The most common features are pain, numbness, paraesthesia, or weakness of the limbs usually misdiagnosed resulting in delay in diagnosis and treatment.[2] 7 (87.5%) patients had AIDP and 1 (12.5%) had AMAN. Kalita et al. observed that AIDP is the most common variant of GBS with a good prognosis compared to AMAN.[7] The diagnosis was done by various electrophysiological and nerve conduction studies. Serological and neurophysiological investigations help in making the diagnosis.[8]

In the present study, IVIG was received by 3 (37.5%) and 5 (62.5%) underwent plasmapheresis. Yamada et al. studied the effect of IVIG and plasma exchange in the treatment of GBS in pregnancy. They concluded that IVIG and plasma exchange were effective in the treatment of GBS.[9] Studies have shown that the management in pregnancy is similar to nonpregnant state and women during pregnancy and puerperium recover after IVIG and plasmapheresis, and the temporary paralysis subsides after the treatment.[10]

In the study, all 8 patients with GBS needed intensive care unit (ICU) care. Four (50%) required ventilator support in the study population. GBS can be managed in ICU involving ventilator support, plasma exchange or IVIG and psychological support.

About 75% of the women recovered well and 50% needed no mechanical support. Areeyapinan and Phanthumchinda observed that the patients had a better outcome if associated with less disability at the time of diagnosis.[11]

Meenakshi-Sundaram et al. studied GBS in pregnancy and postpartum period; they concluded that obstetricians should keep in mind the possibility of GBS if a pregnant woman complains of lower limb weakness or difficulty in breathing with preceding viral infection or diarrhea.[12]

About 75% of the patients delivered vaginally and 2 (25%) underwent cesarean section for obstetric indications.
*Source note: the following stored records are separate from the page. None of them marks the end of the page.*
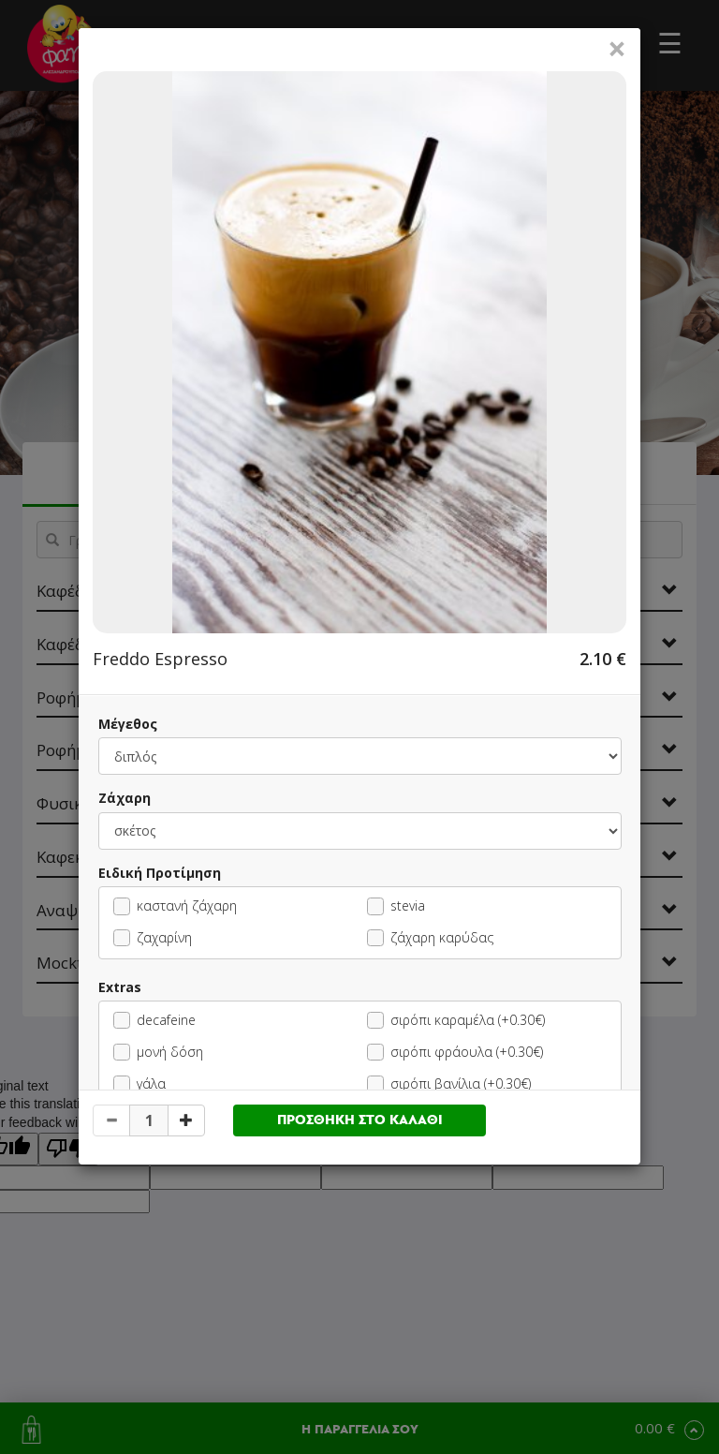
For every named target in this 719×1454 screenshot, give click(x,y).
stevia (396, 905)
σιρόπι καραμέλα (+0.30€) (456, 1020)
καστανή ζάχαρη (175, 905)
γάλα (139, 1083)
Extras (119, 987)
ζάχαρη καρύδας (430, 937)
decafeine (154, 1020)
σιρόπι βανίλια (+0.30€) (449, 1083)
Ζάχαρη (124, 798)
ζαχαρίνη (152, 937)
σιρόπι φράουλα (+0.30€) (455, 1052)
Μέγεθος (127, 724)
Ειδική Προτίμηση (159, 873)
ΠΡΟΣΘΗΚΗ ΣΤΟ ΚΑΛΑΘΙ (360, 1120)
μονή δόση (158, 1052)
Labor induction or cesarean section may trigger worsening of the maternal condition during the acute phase of GBS.[13] Various studies have shown that there is no clinical evidence that terminating the pregnancy in view of worsening GBS may improve the maternal outcome, and vaginal delivery is not a contraindication in these women.[14] There are not many studies in the literature to prove the efficacy of cesarean delivery over vaginal delivery and the type of anesthesia during cesarean delivery. Many reported studies have used general or epidural anesthetic techniques.[15]

In the present study, 12.5% of women had preterm delivery. Various studies have found that in conditions where ventilator support is needed in pregnancy, the incidence of premature delivery is also increased.[16]
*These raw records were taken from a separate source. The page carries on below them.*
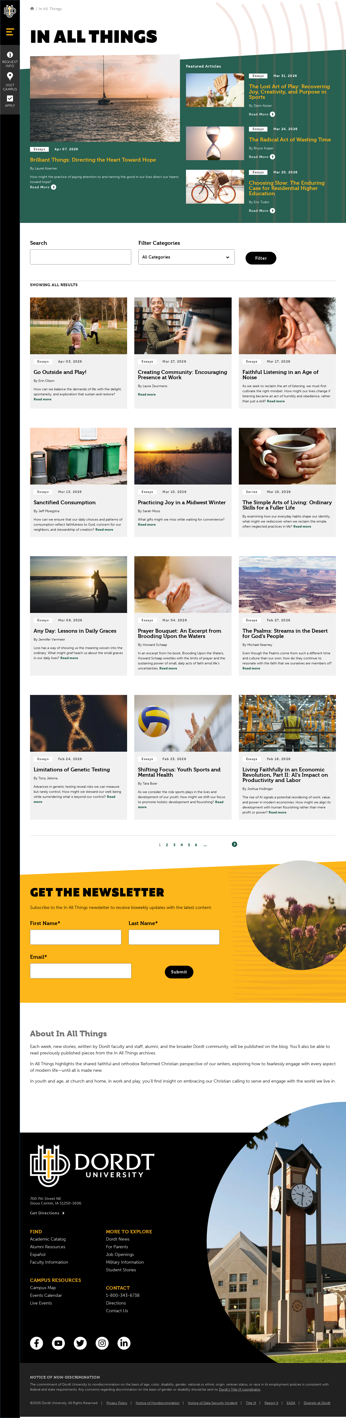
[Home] (32, 8)
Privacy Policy (116, 1403)
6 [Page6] (196, 845)
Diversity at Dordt (317, 1403)
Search (38, 243)
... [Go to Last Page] (205, 845)
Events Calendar (46, 1295)
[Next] (234, 844)
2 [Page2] (167, 845)
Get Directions (48, 1213)
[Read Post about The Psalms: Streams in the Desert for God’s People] (287, 616)
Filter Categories (159, 243)
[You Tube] (58, 1343)
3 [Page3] (174, 845)
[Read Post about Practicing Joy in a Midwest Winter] (182, 482)
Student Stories (121, 1270)
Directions (116, 1303)
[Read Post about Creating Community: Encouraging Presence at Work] (182, 353)
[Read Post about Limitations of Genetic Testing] (78, 757)
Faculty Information (49, 1262)
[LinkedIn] (123, 1343)
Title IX (251, 1403)
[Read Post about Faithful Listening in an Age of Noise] (287, 353)
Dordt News (118, 1239)
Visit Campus (10, 81)
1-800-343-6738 (123, 1295)
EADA (291, 1403)
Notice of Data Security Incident (212, 1403)
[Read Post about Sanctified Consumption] (78, 482)
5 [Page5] (189, 845)
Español (37, 1254)
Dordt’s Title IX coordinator (239, 1389)
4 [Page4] (181, 845)
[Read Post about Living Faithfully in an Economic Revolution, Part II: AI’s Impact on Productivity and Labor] (287, 757)
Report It (271, 1403)
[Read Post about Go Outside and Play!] (78, 353)
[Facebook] (36, 1343)
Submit (179, 971)
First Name (43, 923)
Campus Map (43, 1287)
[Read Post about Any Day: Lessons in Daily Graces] (78, 616)
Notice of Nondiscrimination (157, 1403)
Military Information (125, 1262)
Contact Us (117, 1310)
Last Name (142, 923)
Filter (261, 258)
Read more (42, 399)
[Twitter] (80, 1343)
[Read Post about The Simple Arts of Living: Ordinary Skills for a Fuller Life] (287, 482)
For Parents (117, 1246)
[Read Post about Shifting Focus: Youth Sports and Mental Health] (182, 757)
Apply (10, 101)
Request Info (10, 60)
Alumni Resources (47, 1246)
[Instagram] (102, 1343)
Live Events (41, 1303)
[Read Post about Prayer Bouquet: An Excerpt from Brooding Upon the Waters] (182, 616)
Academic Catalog (48, 1239)
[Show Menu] (10, 32)
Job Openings (120, 1254)
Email (37, 957)
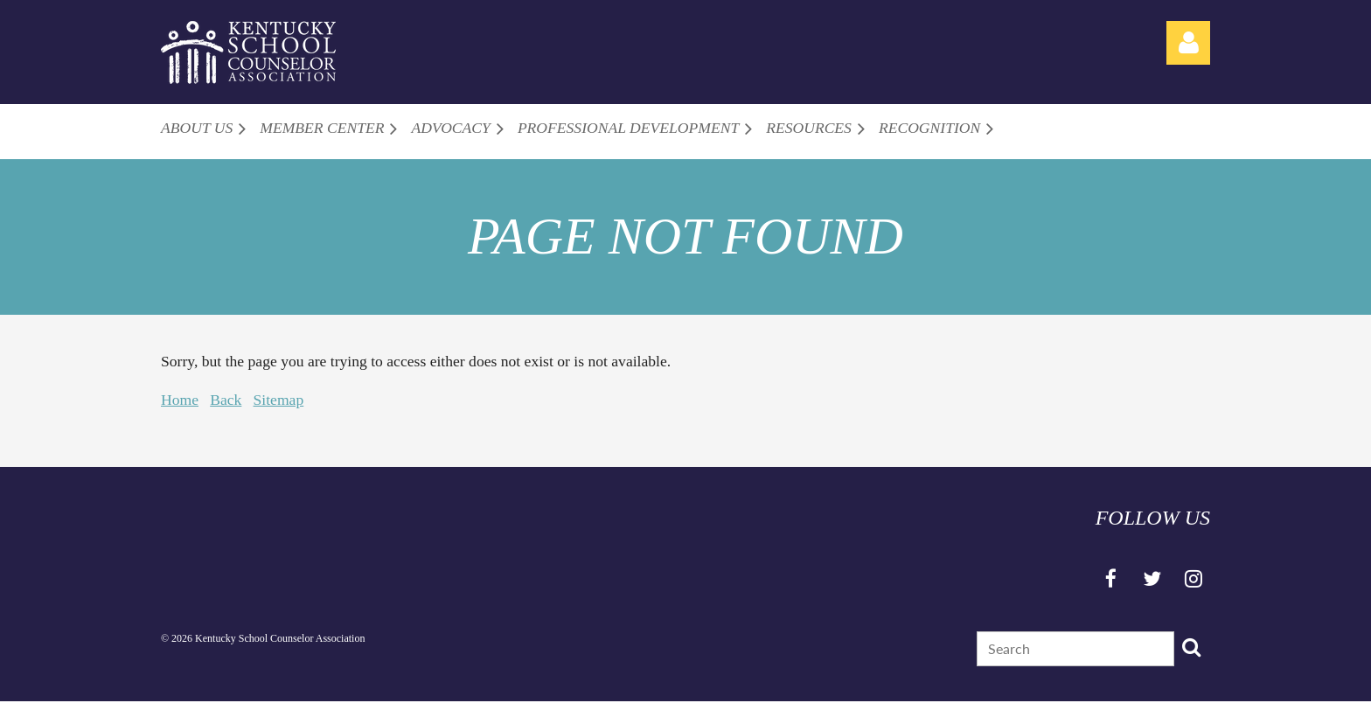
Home (179, 399)
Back (225, 399)
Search (1191, 647)
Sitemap (279, 399)
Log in (1188, 43)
In a study by Kim et al., one patient had developed pulmonary embolism following GBS after delivery.[17] According to the literature, the incidence of pulmonary embolism is 1%–13% in nonpregnant women, and prophylactic anticoagulants can be started in immobilized GBS patients.[18] Physiotherapy, compressive stockings, and early ambulation should be encouraged in women following delivery.[14]
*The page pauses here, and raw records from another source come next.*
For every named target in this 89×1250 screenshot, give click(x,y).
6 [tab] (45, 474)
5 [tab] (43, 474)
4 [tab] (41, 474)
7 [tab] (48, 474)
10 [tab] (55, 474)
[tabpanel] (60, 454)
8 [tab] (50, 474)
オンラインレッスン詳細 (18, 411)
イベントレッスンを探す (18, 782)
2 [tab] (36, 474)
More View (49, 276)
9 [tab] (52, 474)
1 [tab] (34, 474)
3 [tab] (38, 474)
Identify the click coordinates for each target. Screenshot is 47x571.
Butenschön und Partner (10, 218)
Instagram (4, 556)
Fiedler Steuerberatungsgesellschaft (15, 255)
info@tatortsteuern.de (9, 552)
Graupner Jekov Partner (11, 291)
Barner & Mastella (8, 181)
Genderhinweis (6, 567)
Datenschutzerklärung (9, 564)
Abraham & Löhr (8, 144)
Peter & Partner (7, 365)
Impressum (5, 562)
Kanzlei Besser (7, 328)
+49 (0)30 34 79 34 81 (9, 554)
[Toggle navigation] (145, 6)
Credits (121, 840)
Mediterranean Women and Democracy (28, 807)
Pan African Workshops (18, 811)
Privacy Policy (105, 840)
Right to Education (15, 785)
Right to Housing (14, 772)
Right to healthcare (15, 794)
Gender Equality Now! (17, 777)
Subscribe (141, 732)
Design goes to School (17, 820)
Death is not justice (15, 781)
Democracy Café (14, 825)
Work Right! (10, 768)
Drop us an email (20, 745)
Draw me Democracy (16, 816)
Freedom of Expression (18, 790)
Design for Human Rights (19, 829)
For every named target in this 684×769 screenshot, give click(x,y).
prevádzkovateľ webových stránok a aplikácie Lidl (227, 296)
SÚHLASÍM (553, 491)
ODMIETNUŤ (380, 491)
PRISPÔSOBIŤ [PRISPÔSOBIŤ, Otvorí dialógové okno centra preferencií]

In a study done by Furara et al., they observed 7% of maternal mortality and 20% with disability after 1 year.[19] Hadden and Gregson observed that the recovery time of GBS may be 2 weeks–6 months. Regardless of treatments, there is a chance of poor outcome due to axonal degeneration, psychosocial factors, and chronic inflammatory demyelinating polyradiculoneuropathy.[6] Maternal mortality depends on variants of GBS and associated respiratory muscle involvement and autonomic dysfunction. In the present study, maternal mortality was recorded in 2 (25%) due to respiratory failure. Many studies have shown that the cardiovascular complications, ventilator-associated pneumonia, and pulmonary thromboembolism are responsible for the mortality.[6]

 Conclusions



GBS is rare in pregnancy, but if present, is associated with very high maternal and perinatal morbidity and mortality. Obstetricians should be aware of the presenting symptoms of GBS. Timely diagnosis and management of women complaining of muscular weakness and respiratory difficulty in pregnancy and early postpartum period will help in improving the maternal and perinatal outcome. Treatment with IVIG and plasmapheresis in pregnancy reduces the neurological symptoms and benefit the patients for complete recovery.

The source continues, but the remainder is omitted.